Reading passage:
————

I want use mean_squared_error instead of F.bernoulli_nll as Reconstruct Loss function in my VAE using chainer5.0.0.
I am a Chainer5.0.0 user. I have implemented VAE(Variational Autoencoder). I used below Japanese articles for reference.
class VAE(chainer.Chain):
def __init__(self, n_in, n_latent, n_h, act_func=F.tanh):
super(VAE, self).__init__()
self.act_func = act_func
with self.init_scope():
# encoder
self.le1 = L.Linear(n_in, n_h)
self.le2 = L.Linear(n_h, n_h)
self.le3_mu = L.Linear(n_h, n_latent)
self.le3_ln_var = L.Linear(n_h, n_latent)
# decoder
self.ld1 = L.Linear(n_latent, n_h)
self.ld2 = L.Linear(n_h, n_h)
self.ld3 = L.Linear(n_h, n_in)
def __call__(self, x, sigmoid=True):
return self.decode(self.encode(x)[0], sigmoid)
def encode(self, x):
h1 = self.act_func(self.le1(x))
h2 = self.act_func(self.le2(h1))
mu = self.le3_mu(h2)
ln_var = self.le3_ln_var(h2)
return mu, ln_var
def decode(self, z, sigmoid=True):
h1 = self.act_func(self.ld1(z))
h2 = self.act_func(self.ld2(h1))
h3 = self.ld3(h2)
if sigmoid:
return F.sigmoid(h3)
else:
return h3
def get_loss_func(self, C=1.0, k=1):
def lf(x):
mu, ln_var = self.encode(x)

————

Information supplied:
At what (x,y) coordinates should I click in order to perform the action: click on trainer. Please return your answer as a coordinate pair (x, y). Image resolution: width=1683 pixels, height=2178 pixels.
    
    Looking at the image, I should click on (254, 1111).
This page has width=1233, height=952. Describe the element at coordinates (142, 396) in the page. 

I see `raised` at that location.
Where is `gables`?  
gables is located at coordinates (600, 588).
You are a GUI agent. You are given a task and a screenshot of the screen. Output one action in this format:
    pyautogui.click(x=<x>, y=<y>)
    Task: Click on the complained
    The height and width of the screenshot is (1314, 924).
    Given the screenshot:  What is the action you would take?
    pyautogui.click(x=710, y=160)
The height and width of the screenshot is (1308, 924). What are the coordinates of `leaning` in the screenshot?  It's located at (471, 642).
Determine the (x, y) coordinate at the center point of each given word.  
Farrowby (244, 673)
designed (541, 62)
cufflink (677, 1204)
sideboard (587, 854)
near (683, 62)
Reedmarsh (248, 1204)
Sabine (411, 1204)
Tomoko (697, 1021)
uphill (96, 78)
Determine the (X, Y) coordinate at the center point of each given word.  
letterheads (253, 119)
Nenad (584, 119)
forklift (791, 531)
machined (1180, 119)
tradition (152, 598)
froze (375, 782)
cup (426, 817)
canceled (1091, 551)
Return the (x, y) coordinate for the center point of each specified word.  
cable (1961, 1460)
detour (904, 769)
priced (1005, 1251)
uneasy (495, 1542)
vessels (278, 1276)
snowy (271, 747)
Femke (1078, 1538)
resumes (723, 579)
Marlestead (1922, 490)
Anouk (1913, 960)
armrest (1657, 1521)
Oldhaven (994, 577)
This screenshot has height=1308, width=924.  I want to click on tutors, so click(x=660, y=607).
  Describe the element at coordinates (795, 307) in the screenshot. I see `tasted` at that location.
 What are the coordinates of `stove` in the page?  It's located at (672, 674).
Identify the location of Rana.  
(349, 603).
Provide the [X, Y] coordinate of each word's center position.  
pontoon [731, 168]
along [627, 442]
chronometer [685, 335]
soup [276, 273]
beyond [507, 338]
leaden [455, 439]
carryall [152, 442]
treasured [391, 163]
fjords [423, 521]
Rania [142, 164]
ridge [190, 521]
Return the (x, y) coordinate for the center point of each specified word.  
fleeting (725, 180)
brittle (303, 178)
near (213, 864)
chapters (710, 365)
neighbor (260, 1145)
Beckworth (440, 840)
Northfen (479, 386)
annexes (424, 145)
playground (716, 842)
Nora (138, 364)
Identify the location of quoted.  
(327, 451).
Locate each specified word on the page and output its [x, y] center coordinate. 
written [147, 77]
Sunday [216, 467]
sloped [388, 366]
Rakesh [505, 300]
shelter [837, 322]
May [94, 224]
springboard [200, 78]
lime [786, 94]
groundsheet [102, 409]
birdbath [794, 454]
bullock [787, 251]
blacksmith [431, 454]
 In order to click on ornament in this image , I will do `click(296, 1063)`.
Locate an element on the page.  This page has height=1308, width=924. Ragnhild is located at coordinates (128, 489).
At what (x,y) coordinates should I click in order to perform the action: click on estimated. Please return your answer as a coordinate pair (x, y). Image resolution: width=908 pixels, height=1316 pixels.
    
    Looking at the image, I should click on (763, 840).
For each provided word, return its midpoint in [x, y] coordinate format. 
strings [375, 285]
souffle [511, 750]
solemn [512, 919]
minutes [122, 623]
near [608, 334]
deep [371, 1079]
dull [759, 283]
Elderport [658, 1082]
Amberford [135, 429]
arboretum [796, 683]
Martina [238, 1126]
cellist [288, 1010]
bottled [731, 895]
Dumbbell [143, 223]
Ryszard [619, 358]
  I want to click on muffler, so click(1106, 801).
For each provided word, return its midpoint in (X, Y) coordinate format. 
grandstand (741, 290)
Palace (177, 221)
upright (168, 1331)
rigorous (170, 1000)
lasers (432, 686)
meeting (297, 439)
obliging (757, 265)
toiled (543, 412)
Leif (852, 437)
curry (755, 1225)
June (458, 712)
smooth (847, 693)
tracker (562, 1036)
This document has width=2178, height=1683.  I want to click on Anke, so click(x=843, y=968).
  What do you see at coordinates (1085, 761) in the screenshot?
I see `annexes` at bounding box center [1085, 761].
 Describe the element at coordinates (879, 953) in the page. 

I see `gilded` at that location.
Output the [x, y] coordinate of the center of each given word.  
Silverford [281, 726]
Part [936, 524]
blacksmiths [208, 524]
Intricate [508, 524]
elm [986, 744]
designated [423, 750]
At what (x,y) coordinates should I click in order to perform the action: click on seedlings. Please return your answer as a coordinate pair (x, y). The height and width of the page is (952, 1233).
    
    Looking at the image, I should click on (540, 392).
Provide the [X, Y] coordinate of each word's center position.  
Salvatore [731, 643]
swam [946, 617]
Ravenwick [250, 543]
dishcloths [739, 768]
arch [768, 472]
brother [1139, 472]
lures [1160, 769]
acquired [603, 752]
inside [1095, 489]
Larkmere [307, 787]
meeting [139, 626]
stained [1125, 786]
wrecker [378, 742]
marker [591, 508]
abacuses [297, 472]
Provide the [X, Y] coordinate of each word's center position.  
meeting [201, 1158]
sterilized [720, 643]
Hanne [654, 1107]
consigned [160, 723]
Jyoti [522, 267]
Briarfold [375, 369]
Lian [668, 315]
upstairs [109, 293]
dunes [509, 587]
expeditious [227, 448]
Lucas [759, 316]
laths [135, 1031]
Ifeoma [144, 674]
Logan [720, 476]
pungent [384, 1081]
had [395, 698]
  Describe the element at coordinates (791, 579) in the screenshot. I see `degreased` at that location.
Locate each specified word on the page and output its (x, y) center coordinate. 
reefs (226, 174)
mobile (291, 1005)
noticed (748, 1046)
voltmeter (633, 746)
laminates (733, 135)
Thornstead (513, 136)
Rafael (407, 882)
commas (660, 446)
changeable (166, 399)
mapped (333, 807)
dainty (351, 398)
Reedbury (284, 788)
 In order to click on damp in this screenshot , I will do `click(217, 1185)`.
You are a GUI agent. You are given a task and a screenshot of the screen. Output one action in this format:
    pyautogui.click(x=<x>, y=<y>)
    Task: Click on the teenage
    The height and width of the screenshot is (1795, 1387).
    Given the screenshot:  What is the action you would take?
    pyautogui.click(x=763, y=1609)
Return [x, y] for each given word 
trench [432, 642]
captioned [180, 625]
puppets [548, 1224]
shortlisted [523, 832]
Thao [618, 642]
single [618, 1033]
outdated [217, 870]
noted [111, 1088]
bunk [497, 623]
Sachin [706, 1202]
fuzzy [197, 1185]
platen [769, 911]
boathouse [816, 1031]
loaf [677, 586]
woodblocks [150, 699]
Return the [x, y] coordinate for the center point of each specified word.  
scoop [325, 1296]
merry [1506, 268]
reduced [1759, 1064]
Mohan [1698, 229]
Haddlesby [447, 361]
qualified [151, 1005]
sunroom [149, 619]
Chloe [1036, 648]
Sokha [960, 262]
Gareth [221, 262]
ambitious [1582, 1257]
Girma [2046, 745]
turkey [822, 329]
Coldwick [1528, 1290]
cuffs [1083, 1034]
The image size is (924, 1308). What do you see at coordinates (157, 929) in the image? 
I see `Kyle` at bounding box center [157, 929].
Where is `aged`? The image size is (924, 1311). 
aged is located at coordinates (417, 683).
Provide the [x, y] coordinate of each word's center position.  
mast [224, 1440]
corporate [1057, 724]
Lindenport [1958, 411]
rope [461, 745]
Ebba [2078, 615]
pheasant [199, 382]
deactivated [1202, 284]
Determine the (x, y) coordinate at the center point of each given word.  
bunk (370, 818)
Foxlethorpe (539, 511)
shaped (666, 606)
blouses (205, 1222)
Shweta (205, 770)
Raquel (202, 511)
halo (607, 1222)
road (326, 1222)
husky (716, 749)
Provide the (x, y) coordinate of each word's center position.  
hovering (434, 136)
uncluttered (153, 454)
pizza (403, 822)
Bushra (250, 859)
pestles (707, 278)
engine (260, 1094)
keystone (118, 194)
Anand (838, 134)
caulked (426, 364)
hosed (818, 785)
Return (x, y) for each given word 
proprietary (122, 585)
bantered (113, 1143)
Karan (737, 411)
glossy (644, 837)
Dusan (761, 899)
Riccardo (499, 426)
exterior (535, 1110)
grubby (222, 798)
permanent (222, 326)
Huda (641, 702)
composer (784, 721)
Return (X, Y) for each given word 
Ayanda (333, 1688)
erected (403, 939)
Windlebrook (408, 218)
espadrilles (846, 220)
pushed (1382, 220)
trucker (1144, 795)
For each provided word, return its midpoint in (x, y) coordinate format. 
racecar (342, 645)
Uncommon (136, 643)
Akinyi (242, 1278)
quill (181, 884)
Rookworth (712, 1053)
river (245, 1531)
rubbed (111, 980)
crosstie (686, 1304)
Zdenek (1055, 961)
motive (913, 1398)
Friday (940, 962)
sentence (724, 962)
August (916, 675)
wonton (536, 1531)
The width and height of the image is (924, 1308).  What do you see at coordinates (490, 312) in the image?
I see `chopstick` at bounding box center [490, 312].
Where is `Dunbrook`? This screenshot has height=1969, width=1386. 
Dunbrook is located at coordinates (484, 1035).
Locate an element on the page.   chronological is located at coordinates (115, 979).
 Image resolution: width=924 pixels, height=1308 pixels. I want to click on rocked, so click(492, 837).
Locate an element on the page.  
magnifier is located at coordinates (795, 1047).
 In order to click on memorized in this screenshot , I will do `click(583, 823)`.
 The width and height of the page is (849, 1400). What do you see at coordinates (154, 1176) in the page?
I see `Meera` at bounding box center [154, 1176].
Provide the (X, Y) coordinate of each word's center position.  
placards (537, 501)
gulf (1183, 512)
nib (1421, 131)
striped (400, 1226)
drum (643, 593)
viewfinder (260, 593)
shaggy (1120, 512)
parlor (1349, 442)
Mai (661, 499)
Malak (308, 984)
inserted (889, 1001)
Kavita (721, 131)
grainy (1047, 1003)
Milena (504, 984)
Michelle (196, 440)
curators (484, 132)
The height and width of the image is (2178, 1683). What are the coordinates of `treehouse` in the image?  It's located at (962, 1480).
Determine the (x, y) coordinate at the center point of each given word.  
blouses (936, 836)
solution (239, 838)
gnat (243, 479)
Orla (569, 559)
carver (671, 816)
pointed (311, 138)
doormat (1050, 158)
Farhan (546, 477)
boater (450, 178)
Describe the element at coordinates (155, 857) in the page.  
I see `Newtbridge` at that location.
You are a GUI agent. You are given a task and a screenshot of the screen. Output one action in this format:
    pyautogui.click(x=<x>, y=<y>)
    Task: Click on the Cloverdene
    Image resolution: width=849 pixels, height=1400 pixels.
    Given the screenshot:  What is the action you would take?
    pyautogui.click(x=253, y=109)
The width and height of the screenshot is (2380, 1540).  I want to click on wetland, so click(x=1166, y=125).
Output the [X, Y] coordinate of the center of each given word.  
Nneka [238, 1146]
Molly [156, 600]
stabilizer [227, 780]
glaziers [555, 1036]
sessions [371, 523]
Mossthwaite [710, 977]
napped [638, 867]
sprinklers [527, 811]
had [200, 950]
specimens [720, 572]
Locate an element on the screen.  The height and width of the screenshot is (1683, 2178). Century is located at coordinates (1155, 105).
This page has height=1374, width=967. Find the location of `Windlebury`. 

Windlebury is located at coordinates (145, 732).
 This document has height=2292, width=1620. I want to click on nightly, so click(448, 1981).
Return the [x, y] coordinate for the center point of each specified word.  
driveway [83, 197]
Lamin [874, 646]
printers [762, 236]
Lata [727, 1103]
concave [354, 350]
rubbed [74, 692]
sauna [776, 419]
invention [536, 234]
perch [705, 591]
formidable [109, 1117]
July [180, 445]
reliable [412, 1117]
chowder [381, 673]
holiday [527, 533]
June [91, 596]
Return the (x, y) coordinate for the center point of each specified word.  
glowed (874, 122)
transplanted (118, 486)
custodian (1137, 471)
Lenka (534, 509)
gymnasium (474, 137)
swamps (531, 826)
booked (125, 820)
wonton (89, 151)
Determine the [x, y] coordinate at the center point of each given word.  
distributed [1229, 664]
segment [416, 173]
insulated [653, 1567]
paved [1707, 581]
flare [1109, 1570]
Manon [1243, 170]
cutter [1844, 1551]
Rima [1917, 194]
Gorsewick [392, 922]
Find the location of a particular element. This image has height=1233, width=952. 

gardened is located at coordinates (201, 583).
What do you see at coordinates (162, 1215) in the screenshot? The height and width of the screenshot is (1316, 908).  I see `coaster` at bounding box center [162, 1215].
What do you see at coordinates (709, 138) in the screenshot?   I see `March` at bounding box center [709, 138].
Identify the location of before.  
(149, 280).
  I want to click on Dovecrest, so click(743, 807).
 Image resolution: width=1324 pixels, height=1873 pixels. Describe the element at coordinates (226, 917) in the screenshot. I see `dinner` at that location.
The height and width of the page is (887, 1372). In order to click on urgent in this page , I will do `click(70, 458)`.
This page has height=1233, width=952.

————

Required tasks:
1. Answer these questions from the Chainer post.
(a) Which version of Chainer does the poster use?
(b) What is the default value of act_func in the VAE constructor?
(c) What does the decode method return when sigmoid is False?
2. Decide whether each statement agrees with the Chainer post, and quote the words that settle it.
(a) The poster used Japanese articles as a reference.
(b) The first encoder layer maps n_in directly to n_latent.
(c) In get_loss_func, the default value of C is 1.0.
3. Retype the part of the Chainer post between "return mu, ln_var" and "return F.sigmoid(h3)", inclusive.

Responses in order:
1.
(a) Chainer 5.0.0.
(b) F.tanh.
(c) h3.

2.
(a) Yes: "I used below Japanese articles for reference."
(b) No: "self.le1 = L.Linear(n_in, n_h)"
(c) Yes: "def get_loss_func(self, C=1.0, k=1):"

3.
return mu, ln_var
def decode(self, z, sigmoid=True):
h1 = self.act_func(self.ld1(z))
h2 = self.act_func(self.ld2(h1))
h3 = self.ld3(h2)
if sigmoid:
return F.sigmoid(h3)